A person’s chances of developing closed-angle glaucoma can be predicted with routine check-ups with a procedure known as gonioscopy. The examination uses a special lens with a mirror, which is lightly placed on the front of the eye and the width of the angle is visually measured. People who have narrow angles can be warned to look out got early symptoms so that can seek immediate medical intervention. Laser treatment may also be recommended as a preventive measure in some cases.
If the attack is acute, a combination of drugs helps to constrict the pupil and provide immediate relief. There are some drugs that reduce the production of aqueous humour, thus regulating IOP levels. After this is done, your ophthalmologist may perform a laser iridotomy. It is an outpatient procedure, in which a laser beam makes a tiny opening in the iris. This opening enables the humour to circulate freely. It is also a painless procedure, before which local anaesthesia is given with drops and the entire procedure takes less than a half-hour. However, it is common for narrow-angle glaucoma to afflict both eyes. Hence as a preventive measure, the ophthalmologist may operate on the healthy eye as well.
Pigmentary glaucoma is a hereditary form of open-angle glaucoma and afflicts more men than women. In most cases, it manifests in the twenties and thirties, threatening lifelong vision impairment. This type of glaucoma typically afflicts myopic or nearsighted people; the structure of the eyes appears to play a significant role in the development of pigmentary glaucoma.
Myopic eyes have a concave-shaped iris, which creates an abnormally wide angle. When this happens, the layer of eye pigment rubs on the lens. The rubbing causes the pigment of the iris to mix into the aqueous humour and come into contact with the nearby eye structures like the trabecular network. When the pigment clogs the pores of the meshwork, the IOP rises. Miotic therapy is the most popular treatment but the medications in the form of drops can cause vision blurring in younger people. Laser iridotomy is being tested as an alternative treatment.

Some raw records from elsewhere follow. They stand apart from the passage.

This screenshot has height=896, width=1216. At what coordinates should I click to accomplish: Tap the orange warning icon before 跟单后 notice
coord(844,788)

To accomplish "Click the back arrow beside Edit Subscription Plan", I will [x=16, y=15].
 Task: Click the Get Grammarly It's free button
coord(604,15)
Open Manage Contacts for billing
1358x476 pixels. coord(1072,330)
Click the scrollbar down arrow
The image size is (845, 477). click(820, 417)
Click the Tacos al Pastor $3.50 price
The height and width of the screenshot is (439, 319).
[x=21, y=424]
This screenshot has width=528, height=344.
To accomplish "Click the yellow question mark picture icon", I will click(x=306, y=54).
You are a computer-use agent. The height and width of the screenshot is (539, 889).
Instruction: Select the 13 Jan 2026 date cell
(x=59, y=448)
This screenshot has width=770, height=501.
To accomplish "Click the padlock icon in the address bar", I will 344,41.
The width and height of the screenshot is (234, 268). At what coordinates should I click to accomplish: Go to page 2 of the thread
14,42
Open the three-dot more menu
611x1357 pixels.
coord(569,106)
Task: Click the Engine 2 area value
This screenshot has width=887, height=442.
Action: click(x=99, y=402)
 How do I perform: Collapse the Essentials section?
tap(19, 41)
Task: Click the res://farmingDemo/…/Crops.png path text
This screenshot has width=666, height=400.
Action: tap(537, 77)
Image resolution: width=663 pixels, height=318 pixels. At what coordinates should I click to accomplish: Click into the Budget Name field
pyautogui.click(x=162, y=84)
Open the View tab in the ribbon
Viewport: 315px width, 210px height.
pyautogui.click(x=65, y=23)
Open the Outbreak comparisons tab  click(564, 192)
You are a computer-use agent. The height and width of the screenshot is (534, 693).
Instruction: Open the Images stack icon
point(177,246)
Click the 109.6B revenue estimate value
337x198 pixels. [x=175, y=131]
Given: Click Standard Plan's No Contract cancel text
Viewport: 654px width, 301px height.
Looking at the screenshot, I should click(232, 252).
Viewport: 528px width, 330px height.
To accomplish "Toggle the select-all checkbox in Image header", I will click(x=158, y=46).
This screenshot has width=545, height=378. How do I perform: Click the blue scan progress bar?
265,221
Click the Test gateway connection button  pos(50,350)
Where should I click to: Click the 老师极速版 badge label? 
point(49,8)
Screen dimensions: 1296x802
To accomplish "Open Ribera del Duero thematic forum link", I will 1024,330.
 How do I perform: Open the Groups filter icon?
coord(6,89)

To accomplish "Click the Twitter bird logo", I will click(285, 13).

This is a common form of glaucoma found everywhere in the world but is most prevalent amongst people of European lineage. In about one-tenth of people above 50 years of age, a whitish material builds up on the lens. This exfoliation material looks like tiny flakes of dandruff in a slit-lamp examination. It is rubbed off the lens by the motion of the iris, when pigment is also rubbed off the iris. The rubbed-off exfoliation material and the pigment clog the trabecular meshwork raising the IOP, sometimes to dangerously high levels.
Exfoliation syndrome can lead to open-angle glaucoma as well as angle-closure glaucoma, often in the same person. However not all patients with exfoliation syndrome develop glaucoma, but the chances of being afflicted by glaucoma become six times higher. For reasons not known, it often appears only in one eye long before the other is affected. If a patient has glaucoma in one eye, that is probably where she/he is headed. Exfoliation syndrome can be detected before glaucoma ‘attacks’. Patients can be observed more closely and the chances of vision loss can be minimized.
Any injury to the eye, either a direct blow, chemical burns or a penetrating injury may lead to the development of acute or chronic glaucoma. Glaucoma can set in due to a physical alteration or a mechanical disruption of the eye’s drainage system. Hence, it is crucial for anyone who has suffered eye injury to have regular eye check-ups.